Home-sharing services like Airbnb are creating an awkward dilemma for cities and counties, especially in areas where housing costs are high. Municipalities are struggling to balance the economic boost from the growth of home-sharing services with the pressing need for affordable housing.

Before we go any further, let’s put the considerable growth of such services into perspective. One study found that 400,000 Airbnb guests who visited New York City in 2012 and 2013 spent $632 million, supporting 4,580 jobs. As compared to tourists staying in hotels, Airbnb guests tended to stay two days longer and spent nearly $200 more at local businesses during their visit.

But in New York as in other cities and counties, this new revenue comes with a hitch: Home-sharing services take apartments off the long-term rental market and are a factor in driving up rents to unaffordable levels. Airbnb alone has 1.5 million listings in 34,000 cities.

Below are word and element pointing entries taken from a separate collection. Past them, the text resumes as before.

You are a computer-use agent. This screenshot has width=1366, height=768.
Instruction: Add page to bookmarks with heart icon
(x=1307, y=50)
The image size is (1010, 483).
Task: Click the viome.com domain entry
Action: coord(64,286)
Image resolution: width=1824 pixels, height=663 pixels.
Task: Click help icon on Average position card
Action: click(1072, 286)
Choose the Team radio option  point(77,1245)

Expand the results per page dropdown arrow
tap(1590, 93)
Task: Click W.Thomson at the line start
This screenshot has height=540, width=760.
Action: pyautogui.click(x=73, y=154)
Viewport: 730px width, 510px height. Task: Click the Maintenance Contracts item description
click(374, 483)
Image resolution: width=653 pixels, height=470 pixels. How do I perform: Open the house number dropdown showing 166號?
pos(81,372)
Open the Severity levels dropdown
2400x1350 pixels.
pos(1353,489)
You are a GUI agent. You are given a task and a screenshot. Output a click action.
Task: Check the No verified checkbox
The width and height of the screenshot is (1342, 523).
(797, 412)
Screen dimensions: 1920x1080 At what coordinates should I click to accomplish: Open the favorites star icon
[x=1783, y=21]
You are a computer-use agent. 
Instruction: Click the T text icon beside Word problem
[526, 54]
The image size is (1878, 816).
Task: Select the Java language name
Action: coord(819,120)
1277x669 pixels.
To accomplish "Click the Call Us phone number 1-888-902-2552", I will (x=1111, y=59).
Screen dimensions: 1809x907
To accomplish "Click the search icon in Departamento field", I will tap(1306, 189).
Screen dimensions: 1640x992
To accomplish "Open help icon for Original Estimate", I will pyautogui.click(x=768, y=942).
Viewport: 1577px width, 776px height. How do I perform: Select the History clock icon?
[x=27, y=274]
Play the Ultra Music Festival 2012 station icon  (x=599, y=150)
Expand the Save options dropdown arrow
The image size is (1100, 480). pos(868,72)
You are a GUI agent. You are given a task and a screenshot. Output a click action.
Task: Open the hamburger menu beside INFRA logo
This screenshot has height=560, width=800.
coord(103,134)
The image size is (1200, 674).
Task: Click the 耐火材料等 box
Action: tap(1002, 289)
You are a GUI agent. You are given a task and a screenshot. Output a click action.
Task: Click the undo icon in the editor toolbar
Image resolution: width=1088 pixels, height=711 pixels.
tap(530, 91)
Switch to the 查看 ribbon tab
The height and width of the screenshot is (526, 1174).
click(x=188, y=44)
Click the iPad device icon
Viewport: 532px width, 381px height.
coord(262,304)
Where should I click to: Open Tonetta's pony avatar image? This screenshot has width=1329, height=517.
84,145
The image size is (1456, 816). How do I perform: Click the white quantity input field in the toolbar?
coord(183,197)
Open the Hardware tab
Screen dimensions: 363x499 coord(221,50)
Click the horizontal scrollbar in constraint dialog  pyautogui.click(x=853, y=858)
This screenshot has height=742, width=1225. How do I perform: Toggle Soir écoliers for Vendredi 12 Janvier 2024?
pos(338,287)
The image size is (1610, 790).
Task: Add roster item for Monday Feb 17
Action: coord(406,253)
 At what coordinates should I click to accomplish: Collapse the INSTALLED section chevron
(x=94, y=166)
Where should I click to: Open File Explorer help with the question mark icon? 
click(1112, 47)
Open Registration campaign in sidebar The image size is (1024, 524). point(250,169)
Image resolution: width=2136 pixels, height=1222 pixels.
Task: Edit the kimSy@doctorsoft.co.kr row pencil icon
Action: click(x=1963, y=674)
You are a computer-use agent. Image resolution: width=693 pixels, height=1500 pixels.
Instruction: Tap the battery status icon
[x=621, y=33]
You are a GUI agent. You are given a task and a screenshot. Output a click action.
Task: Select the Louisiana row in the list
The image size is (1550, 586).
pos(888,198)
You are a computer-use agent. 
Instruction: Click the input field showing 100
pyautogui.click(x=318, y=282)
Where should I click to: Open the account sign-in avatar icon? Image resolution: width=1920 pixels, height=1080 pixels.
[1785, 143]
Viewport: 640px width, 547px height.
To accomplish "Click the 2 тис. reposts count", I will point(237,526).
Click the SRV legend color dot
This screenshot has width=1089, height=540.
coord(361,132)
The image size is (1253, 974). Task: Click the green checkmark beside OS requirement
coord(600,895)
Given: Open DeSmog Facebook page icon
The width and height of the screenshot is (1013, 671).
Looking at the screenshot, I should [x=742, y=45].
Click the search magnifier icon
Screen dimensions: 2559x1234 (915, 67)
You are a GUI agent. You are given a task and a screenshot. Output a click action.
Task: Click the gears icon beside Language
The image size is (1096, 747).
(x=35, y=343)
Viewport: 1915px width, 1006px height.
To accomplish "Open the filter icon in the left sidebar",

The problem is particularly acute in New York City, despite a state law that prohibits residential properties with three or more units from being rented for less than 30 days unless the permanent resident is present. According to a report released in June by a consortium of housing activists, 55 percent of the 51,000 Airbnb listings in New York City violate that law. (This June the New York Legislature passed a law barring the listing of such units on a home-sharing site; violators could be fined up to $7,500.)

The report contends that the number of vacant and available apartments in New York City would increase by 10 percent if “commercial profiteer” listings -- listings that are booked several times per month and listed for at least three months per year by someone who advertises multiple apartments on Airbnb -- were returned to the rental market. Presumably, rents would drop by an offsetting amount, making for significantly more affordable shelter for low- and moderate-income families.

The study showed that rents had risen fastest in the New York City neighborhoods where Airbnb is the most popular -- including gentrifying, predominantly minority neighborhoods like Bedford-Stuyvesant. It’s only fair to note that the report was commissioned by affordable housing advocates who have long been critics of Airbnb.

New York is not alone in trying to deal with its home-sharing dilemma. Municipal leaders around the globe are increasingly torn between how to balance the goals of affordable housing and still reap the vitality and revenue from the so-called sharing economy.

In Chicago, city aldermen passed an ordinance in June, backed by Mayor Rahm Emanuel, that imposes a 4 percent surcharge on short-term rentals -- that is, in addition to Chicago’s 17.4 percent hotel tax. The surtax will be used to help fund services for the homeless.

San Francisco, where rents are infamously high, requires short-term rental sites to take down any rental listing not registered with the city or be subject to fines for each one. Airbnb is attempting to block the ordinance by suing the city in federal court. It claims the city is violating the Communications Decency Act, which prevents governments from holding Internet platforms liable for content created by their users.

Meanwhile, several cities are tapping into home-sharing as a revenue stream -- ignoring, for now, the issue of affordable housing. In a recent deal worth about $5 million a year to Los Angeles, Airbnb will collect lodging taxes from rental hosts who are supposed to, but often do not, pay the same kind of lodging taxes as hotels. L.A. tax officials have struggled to track down hosts and make sure they pay. Now they’ll get some help from Airbnb itself.

“There is going to be a lot of debate about how this industry is regulated,” Miguel Santana, L.A.’s top budget official, told the Los Angeles Times. “We just want to make sure that while that conversation is taking place, the city is not missing out on millions of dollars in revenues.”